◆ Excerpt provided:

=== Begin Enclosure ===

11.3.1 Data Acquisition

MRS physics have been described extensively in several textbooks, ² and only some basics need to be discussed here for the understanding of methodological challenges related to the clinical interpretation of data acquired. MRS can be performed using several nuclei (C13, F19, Na23, P31), however the hydrogen nucleus (H1) is by far the most used in clinical MRS. H1 has a high abundance within multiple neurometabolites and most clinical scanners mainly operate at its resonance frequency. This allows the combination of MRS with morphological MRI and other functional MR techniques in the clinical setting, which is a prerequisite for successful clinical MRS examinations.

=== End Enclosure ===

(Stored items)
=== Begin Enclosure ===

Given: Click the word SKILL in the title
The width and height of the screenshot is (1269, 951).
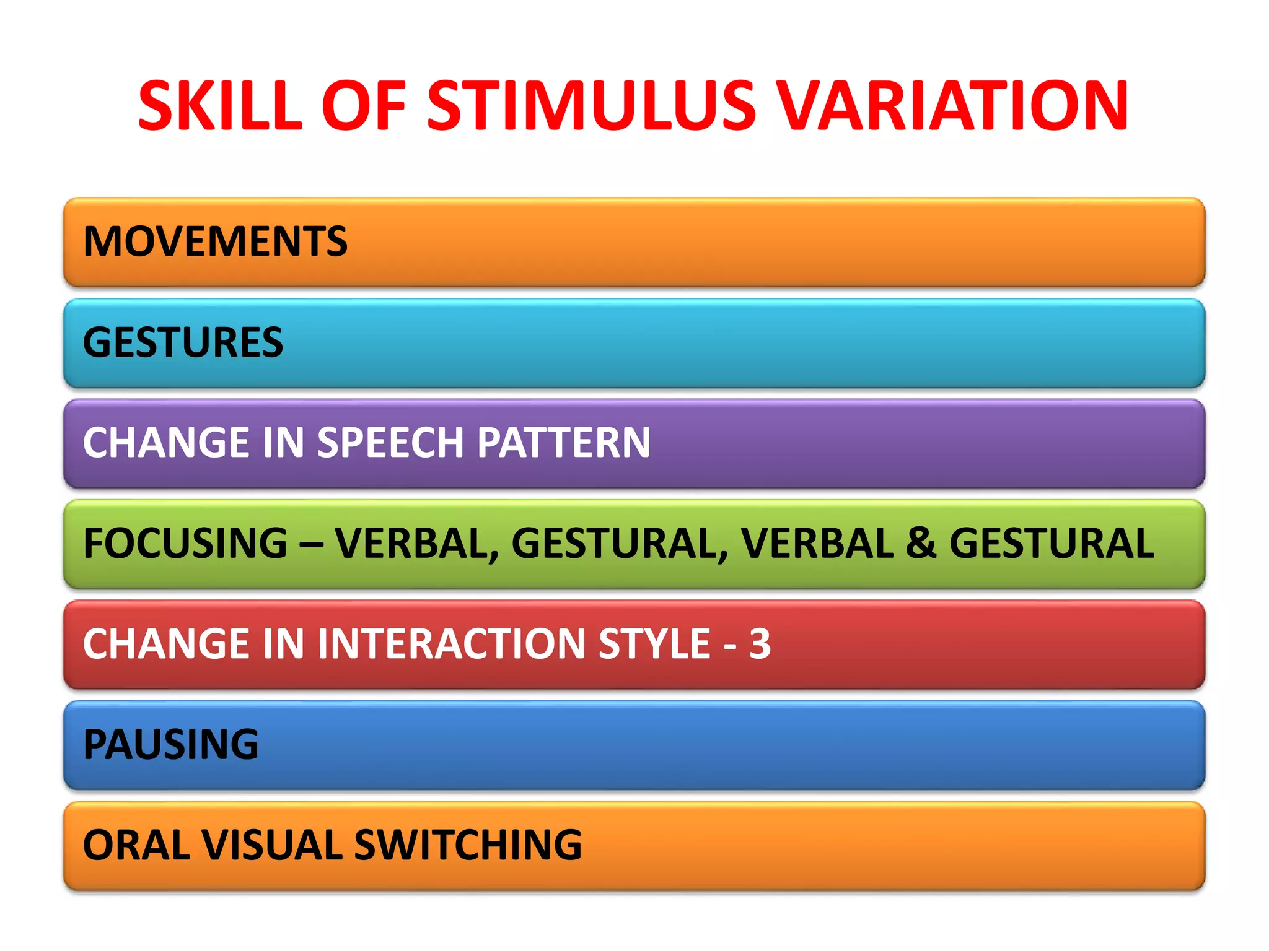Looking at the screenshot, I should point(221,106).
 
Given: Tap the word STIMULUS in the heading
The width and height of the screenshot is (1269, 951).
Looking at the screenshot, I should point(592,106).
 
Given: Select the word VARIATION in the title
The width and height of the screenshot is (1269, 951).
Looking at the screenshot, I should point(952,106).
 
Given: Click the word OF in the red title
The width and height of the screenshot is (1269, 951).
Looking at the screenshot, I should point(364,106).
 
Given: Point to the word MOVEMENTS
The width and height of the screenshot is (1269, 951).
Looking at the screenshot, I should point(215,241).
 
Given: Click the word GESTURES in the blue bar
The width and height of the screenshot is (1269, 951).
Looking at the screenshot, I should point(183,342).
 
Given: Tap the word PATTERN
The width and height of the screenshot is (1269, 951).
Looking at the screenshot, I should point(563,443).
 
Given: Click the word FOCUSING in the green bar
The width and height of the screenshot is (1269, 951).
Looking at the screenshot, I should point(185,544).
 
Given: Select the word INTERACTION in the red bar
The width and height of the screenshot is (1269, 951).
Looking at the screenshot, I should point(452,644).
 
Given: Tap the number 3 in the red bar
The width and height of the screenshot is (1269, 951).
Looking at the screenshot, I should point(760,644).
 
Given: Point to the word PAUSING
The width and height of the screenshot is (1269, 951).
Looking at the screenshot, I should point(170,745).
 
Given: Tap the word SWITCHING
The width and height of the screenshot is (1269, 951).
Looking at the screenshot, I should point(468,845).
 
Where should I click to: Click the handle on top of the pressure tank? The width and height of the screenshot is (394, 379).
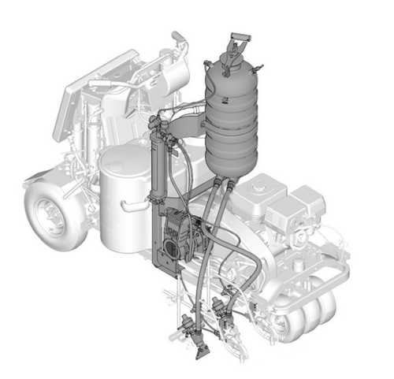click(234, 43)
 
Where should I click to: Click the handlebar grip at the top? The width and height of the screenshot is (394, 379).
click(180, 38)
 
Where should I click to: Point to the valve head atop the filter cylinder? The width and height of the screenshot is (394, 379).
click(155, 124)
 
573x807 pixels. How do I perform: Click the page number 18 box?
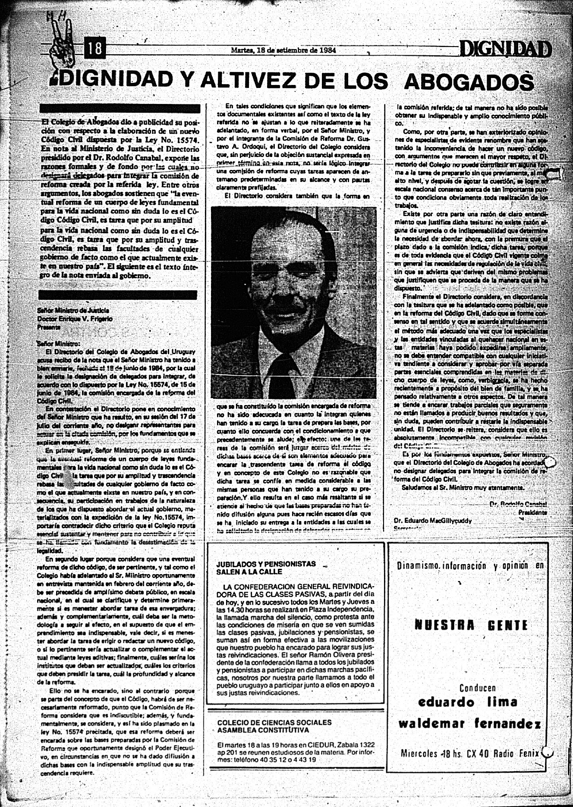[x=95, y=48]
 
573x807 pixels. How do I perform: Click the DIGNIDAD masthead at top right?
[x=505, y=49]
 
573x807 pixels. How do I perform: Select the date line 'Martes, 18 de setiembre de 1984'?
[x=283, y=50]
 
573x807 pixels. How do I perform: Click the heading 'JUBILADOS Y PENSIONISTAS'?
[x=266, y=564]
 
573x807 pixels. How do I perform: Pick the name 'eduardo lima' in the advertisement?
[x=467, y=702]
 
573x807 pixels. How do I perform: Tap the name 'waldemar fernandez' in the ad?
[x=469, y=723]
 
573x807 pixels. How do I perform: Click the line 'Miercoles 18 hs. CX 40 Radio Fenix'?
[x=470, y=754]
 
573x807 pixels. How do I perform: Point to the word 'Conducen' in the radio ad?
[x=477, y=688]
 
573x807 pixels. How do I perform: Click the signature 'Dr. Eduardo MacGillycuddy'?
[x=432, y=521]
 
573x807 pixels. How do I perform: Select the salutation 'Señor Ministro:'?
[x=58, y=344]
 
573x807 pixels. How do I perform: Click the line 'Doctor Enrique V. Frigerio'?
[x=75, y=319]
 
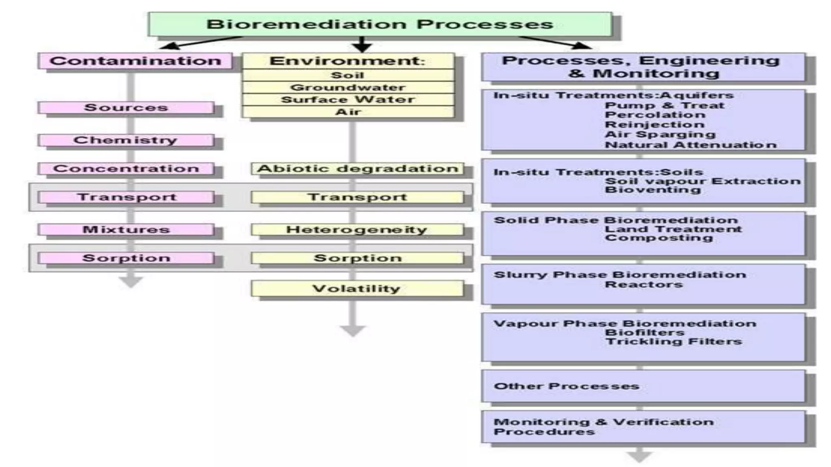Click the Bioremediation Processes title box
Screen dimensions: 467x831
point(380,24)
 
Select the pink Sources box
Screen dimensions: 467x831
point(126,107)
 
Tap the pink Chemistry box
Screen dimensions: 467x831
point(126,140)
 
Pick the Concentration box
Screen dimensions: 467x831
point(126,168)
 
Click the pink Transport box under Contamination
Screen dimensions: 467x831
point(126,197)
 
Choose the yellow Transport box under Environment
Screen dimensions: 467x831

=== End Enclosure ===

Set down part of the data acquisition section word for word, beginning at the words that contain "MRS physics have" and stopping after "clinical MRS examinations.".

◆ Task response:
MRS physics have been described extensively in several textbooks, ² and only some basics need to be discussed here for the understanding of methodological challenges related to the clinical interpretation of data acquired. MRS can be performed using several nuclei (C13, F19, Na23, P31), however the hydrogen nucleus (H1) is by far the most used in clinical MRS. H1 has a high abundance within multiple neurometabolites and most clinical scanners mainly operate at its resonance frequency. This allows the combination of MRS with morphological MRI and other functional MR techniques in the clinical setting, which is a prerequisite for successful clinical MRS examinations.